_EXERCISE REQUIREMENTS_
Output each entry in full so that the result matches the data exactly.

_SUPPLIED INFORMATION_
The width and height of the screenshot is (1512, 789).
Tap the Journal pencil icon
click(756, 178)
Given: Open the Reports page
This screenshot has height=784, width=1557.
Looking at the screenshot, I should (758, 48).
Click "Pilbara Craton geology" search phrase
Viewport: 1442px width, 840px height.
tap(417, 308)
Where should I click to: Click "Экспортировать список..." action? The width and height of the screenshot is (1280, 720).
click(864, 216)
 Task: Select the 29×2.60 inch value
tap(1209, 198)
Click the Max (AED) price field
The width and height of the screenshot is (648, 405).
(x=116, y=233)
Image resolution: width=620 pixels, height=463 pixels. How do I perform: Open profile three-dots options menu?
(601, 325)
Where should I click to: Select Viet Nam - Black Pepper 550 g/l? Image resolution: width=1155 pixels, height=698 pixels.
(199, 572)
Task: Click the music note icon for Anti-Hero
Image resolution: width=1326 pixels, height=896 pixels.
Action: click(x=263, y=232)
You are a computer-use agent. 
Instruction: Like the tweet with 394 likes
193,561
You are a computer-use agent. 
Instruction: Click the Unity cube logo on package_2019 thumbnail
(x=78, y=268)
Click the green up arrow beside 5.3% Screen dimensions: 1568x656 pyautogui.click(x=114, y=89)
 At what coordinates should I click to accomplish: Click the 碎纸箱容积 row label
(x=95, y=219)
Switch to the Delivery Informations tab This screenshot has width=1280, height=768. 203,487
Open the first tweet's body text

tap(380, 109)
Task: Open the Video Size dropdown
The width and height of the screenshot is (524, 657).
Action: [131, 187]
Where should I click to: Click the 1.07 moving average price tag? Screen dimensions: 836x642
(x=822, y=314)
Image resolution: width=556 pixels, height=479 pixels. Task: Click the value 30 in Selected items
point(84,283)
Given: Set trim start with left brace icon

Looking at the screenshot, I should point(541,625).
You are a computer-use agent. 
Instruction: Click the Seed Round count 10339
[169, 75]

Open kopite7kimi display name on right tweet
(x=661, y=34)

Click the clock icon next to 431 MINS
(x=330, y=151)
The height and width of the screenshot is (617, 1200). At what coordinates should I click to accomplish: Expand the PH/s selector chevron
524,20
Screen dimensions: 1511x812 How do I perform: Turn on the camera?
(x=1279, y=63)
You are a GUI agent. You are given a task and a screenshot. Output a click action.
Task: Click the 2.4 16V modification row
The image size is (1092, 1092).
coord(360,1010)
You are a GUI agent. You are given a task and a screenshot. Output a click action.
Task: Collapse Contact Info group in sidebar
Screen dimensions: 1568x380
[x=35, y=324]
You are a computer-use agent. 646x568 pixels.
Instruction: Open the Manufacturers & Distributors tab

_TASK ANSWER_
The width and height of the screenshot is (1512, 789).
Tap the Journal pencil icon
click(756, 178)
Given: Open the Reports page
This screenshot has height=784, width=1557.
Looking at the screenshot, I should (758, 48).
Click "Pilbara Craton geology" search phrase
Viewport: 1442px width, 840px height.
tap(417, 308)
Where should I click to: Click "Экспортировать список..." action? The width and height of the screenshot is (1280, 720).
click(864, 216)
 Task: Select the 29×2.60 inch value
tap(1209, 198)
Click the Max (AED) price field
The width and height of the screenshot is (648, 405).
(x=116, y=233)
Image resolution: width=620 pixels, height=463 pixels. How do I perform: Open profile three-dots options menu?
(601, 325)
Where should I click to: Select Viet Nam - Black Pepper 550 g/l? Image resolution: width=1155 pixels, height=698 pixels.
(199, 572)
Task: Click the music note icon for Anti-Hero
Image resolution: width=1326 pixels, height=896 pixels.
Action: click(x=263, y=232)
You are a computer-use agent. 
Instruction: Like the tweet with 394 likes
193,561
You are a computer-use agent. 
Instruction: Click the Unity cube logo on package_2019 thumbnail
(x=78, y=268)
Click the green up arrow beside 5.3% Screen dimensions: 1568x656 pyautogui.click(x=114, y=89)
 At what coordinates should I click to accomplish: Click the 碎纸箱容积 row label
(x=95, y=219)
Switch to the Delivery Informations tab This screenshot has width=1280, height=768. 203,487
Open the first tweet's body text

tap(380, 109)
Task: Open the Video Size dropdown
The width and height of the screenshot is (524, 657).
Action: [131, 187]
Where should I click to: Click the 1.07 moving average price tag? Screen dimensions: 836x642
(x=822, y=314)
Image resolution: width=556 pixels, height=479 pixels. Task: Click the value 30 in Selected items
point(84,283)
Given: Set trim start with left brace icon

Looking at the screenshot, I should point(541,625).
You are a computer-use agent. 
Instruction: Click the Seed Round count 10339
[169, 75]

Open kopite7kimi display name on right tweet
(x=661, y=34)

Click the clock icon next to 431 MINS
(x=330, y=151)
The height and width of the screenshot is (617, 1200). At what coordinates should I click to accomplish: Expand the PH/s selector chevron
524,20
Screen dimensions: 1511x812 How do I perform: Turn on the camera?
(x=1279, y=63)
You are a GUI agent. You are given a task and a screenshot. Output a click action.
Task: Click the 2.4 16V modification row
The image size is (1092, 1092).
coord(360,1010)
You are a GUI agent. You are given a task and a screenshot. Output a click action.
Task: Collapse Contact Info group in sidebar
Screen dimensions: 1568x380
[x=35, y=324]
You are a computer-use agent. 646x568 pixels.
Instruction: Open the Manufacturers & Distributors tab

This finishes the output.